Work instructions: Only the lines from the one containing "Click the 24ª RODADA header" through the last line of the listing are to be given again, exactly as they appear.

Given records:

────────────────

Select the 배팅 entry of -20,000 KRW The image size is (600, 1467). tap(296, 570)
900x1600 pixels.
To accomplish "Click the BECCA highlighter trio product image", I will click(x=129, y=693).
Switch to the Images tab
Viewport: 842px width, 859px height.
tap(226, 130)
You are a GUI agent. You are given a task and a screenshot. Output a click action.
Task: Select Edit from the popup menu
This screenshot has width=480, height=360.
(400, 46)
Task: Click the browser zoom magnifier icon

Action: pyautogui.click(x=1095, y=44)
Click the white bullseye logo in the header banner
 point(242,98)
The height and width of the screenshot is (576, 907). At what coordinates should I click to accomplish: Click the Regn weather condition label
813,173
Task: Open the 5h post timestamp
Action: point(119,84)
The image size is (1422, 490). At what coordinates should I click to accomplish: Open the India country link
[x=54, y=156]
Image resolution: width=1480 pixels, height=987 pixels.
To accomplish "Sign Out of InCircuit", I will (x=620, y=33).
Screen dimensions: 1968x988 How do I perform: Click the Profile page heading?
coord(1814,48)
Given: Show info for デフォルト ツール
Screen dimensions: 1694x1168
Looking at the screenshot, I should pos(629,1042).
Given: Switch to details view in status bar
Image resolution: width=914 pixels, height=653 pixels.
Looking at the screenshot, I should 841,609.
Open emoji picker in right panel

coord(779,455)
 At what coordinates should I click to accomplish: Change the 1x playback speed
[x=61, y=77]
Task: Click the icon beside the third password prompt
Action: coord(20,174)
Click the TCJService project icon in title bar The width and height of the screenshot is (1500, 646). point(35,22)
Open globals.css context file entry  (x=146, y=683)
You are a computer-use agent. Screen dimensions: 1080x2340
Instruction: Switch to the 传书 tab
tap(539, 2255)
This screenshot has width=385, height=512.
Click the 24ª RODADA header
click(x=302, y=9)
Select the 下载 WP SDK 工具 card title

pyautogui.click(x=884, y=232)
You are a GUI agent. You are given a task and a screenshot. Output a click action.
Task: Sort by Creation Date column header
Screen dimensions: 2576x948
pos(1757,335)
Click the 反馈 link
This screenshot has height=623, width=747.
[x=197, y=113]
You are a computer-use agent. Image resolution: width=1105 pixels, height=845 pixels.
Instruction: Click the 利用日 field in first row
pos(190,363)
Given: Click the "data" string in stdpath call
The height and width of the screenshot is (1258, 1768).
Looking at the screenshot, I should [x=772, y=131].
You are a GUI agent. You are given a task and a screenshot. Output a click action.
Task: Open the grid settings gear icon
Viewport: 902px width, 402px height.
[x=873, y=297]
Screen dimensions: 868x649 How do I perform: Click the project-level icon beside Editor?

────────────────

Response area:
Click the 24ª RODADA header
click(x=302, y=9)
Select the 下载 WP SDK 工具 card title

pyautogui.click(x=884, y=232)
You are a GUI agent. You are given a task and a screenshot. Output a click action.
Task: Sort by Creation Date column header
Screen dimensions: 2576x948
pos(1757,335)
Click the 反馈 link
This screenshot has height=623, width=747.
[x=197, y=113]
You are a computer-use agent. Image resolution: width=1105 pixels, height=845 pixels.
Instruction: Click the 利用日 field in first row
pos(190,363)
Given: Click the "data" string in stdpath call
The height and width of the screenshot is (1258, 1768).
Looking at the screenshot, I should [x=772, y=131].
You are a GUI agent. You are given a task and a screenshot. Output a click action.
Task: Open the grid settings gear icon
Viewport: 902px width, 402px height.
[x=873, y=297]
Screen dimensions: 868x649 How do I perform: Click the project-level icon beside Editor?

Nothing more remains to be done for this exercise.